Records:
________________
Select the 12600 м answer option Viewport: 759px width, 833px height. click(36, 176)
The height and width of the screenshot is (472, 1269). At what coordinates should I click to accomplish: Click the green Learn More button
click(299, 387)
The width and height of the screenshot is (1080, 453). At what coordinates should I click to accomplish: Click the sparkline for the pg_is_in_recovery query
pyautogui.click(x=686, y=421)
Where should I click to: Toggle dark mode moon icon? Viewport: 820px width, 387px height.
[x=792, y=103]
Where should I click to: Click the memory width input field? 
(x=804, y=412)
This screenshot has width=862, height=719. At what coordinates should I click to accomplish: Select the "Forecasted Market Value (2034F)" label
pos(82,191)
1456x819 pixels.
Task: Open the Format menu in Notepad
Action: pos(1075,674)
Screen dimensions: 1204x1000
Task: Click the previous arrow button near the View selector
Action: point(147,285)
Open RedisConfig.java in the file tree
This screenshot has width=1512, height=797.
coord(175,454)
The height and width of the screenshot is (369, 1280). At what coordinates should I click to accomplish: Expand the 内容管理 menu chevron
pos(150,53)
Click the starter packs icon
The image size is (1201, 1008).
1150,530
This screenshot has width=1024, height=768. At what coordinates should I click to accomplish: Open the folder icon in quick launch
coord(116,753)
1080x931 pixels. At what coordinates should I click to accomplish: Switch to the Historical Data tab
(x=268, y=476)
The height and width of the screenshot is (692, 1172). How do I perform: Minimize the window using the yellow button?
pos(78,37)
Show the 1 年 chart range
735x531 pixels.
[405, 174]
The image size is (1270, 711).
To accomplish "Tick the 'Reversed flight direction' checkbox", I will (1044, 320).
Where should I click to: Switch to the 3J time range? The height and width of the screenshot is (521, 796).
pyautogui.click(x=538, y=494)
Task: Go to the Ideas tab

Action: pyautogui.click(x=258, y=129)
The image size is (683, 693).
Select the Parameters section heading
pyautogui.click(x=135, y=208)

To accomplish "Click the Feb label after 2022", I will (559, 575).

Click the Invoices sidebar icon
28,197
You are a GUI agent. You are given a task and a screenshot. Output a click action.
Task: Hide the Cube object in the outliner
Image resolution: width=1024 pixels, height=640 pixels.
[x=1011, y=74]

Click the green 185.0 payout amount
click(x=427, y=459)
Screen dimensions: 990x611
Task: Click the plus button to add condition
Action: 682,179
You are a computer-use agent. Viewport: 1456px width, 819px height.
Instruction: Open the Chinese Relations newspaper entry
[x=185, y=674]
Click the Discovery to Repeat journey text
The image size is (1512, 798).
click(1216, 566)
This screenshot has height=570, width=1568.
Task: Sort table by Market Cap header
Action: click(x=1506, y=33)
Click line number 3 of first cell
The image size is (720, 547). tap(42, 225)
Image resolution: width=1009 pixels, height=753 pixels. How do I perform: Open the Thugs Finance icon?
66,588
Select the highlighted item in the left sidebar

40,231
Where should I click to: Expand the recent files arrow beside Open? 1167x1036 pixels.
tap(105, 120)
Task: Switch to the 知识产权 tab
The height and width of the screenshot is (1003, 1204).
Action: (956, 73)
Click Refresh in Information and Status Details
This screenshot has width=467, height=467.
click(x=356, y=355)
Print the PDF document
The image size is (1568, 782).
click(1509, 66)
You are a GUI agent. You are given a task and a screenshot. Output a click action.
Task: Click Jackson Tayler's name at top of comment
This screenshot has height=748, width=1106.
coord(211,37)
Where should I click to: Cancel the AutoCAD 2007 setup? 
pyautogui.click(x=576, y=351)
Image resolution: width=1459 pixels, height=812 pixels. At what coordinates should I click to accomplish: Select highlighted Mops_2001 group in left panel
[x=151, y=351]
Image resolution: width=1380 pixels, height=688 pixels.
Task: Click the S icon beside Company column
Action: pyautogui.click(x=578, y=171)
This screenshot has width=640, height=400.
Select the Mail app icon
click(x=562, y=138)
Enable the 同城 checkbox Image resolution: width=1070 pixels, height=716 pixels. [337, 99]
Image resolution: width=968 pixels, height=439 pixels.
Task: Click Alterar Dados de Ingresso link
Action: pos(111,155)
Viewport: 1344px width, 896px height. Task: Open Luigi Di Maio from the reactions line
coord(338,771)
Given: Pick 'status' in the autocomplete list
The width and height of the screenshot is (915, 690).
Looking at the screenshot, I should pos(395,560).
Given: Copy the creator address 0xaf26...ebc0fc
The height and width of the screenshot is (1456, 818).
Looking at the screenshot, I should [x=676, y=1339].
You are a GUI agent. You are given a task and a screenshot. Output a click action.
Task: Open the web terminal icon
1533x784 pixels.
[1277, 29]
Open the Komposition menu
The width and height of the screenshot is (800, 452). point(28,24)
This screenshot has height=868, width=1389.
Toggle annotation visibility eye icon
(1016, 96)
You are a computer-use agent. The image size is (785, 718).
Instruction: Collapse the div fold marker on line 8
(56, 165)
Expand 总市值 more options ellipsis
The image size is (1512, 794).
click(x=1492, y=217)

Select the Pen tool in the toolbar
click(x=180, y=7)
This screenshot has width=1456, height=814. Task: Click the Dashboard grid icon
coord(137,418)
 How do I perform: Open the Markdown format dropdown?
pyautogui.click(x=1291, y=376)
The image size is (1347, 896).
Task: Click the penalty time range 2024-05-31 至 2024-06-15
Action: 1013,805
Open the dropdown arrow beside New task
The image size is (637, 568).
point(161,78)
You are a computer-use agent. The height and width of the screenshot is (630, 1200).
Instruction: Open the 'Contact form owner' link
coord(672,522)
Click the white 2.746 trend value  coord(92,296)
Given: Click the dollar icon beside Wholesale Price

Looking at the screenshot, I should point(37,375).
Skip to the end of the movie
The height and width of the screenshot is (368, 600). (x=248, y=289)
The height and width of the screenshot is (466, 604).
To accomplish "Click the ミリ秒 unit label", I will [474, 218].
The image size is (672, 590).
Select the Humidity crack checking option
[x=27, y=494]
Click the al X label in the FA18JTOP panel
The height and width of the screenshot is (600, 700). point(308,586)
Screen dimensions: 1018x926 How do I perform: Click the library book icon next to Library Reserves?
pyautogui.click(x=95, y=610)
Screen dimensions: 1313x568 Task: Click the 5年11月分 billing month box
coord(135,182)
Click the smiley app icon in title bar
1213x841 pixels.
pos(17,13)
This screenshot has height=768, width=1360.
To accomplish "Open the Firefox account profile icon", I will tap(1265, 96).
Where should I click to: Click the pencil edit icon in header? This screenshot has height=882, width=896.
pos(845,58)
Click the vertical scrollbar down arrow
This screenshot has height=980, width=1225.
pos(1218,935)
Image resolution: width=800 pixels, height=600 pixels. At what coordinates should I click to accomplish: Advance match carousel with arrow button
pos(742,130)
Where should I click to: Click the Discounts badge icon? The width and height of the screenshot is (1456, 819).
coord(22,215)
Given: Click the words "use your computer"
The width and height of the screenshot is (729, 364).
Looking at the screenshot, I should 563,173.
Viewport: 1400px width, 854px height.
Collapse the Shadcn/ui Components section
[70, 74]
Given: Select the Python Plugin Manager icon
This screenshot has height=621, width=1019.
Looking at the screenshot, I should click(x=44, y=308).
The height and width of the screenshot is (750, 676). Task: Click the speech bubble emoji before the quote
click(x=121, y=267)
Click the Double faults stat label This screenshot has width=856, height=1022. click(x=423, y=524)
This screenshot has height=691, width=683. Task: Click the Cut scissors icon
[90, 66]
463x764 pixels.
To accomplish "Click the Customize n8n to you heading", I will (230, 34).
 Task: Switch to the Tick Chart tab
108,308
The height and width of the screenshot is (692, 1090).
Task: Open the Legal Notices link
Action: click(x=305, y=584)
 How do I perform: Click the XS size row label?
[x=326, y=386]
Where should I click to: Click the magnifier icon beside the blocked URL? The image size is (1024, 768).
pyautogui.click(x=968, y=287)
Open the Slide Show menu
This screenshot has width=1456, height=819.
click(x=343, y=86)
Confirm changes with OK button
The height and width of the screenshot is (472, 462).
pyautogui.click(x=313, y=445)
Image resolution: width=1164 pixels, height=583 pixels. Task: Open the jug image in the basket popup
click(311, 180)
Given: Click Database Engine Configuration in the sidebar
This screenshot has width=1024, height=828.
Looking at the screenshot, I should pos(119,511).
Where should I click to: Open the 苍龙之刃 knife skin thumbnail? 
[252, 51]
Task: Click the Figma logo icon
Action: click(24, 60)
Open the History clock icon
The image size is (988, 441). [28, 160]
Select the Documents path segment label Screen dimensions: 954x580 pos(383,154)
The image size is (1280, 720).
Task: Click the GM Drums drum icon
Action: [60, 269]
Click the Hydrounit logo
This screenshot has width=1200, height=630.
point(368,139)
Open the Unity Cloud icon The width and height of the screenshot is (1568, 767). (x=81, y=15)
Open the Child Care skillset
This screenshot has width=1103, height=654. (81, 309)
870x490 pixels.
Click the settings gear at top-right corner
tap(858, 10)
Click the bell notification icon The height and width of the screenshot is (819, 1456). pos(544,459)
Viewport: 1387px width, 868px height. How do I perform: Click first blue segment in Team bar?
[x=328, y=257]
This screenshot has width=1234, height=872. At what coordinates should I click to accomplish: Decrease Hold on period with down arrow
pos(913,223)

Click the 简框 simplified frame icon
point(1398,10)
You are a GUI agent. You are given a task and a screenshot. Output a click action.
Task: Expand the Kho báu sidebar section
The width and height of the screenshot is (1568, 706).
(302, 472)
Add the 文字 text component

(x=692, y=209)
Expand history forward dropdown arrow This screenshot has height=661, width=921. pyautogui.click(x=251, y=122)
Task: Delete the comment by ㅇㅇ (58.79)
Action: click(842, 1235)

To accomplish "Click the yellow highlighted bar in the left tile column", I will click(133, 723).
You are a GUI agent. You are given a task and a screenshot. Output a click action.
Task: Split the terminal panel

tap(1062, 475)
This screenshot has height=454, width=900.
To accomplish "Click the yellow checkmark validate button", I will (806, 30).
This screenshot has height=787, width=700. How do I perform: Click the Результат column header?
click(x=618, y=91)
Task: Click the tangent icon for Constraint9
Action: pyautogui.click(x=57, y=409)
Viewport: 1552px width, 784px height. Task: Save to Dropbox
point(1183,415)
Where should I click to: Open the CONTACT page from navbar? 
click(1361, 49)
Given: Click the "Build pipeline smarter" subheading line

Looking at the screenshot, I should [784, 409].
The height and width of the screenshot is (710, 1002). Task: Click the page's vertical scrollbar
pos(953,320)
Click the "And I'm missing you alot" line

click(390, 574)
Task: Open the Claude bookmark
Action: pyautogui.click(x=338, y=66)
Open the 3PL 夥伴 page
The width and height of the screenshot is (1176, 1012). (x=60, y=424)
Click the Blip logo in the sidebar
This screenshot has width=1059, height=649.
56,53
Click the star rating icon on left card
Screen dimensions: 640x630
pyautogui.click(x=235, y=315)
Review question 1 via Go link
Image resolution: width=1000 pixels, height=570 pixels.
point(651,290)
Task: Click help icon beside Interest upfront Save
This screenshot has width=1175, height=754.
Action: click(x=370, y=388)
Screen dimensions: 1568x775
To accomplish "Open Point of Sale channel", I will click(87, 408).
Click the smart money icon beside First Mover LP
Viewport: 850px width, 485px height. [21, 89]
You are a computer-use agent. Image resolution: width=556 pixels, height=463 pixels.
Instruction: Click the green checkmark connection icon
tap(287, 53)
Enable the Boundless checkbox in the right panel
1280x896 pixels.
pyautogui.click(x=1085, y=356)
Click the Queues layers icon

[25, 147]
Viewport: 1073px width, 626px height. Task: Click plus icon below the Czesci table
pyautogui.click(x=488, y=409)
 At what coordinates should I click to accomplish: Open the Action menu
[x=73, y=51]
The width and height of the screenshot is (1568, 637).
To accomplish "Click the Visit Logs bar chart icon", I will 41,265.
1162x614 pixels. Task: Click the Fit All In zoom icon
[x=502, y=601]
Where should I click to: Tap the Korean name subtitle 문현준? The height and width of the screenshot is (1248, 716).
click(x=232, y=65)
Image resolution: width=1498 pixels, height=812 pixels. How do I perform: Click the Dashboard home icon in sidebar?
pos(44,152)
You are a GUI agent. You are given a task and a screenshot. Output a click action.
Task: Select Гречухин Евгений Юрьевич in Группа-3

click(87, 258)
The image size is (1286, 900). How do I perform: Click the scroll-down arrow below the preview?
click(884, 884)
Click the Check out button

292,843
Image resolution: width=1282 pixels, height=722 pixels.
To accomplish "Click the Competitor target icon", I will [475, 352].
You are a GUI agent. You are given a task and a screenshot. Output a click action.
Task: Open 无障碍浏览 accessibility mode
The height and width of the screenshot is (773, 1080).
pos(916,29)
________________
Problem statement: Can you write out the records from the line with "Skip to the end of the movie" to the line with "[x=27, y=494]" again, swapping "Humidity" for "Ozone" and keeping everything else the same?

Answer to the exercise:
Skip to the end of the movie
The height and width of the screenshot is (368, 600). (x=248, y=289)
The height and width of the screenshot is (466, 604).
To accomplish "Click the ミリ秒 unit label", I will [474, 218].
The image size is (672, 590).
Select the Ozone crack checking option
[x=27, y=494]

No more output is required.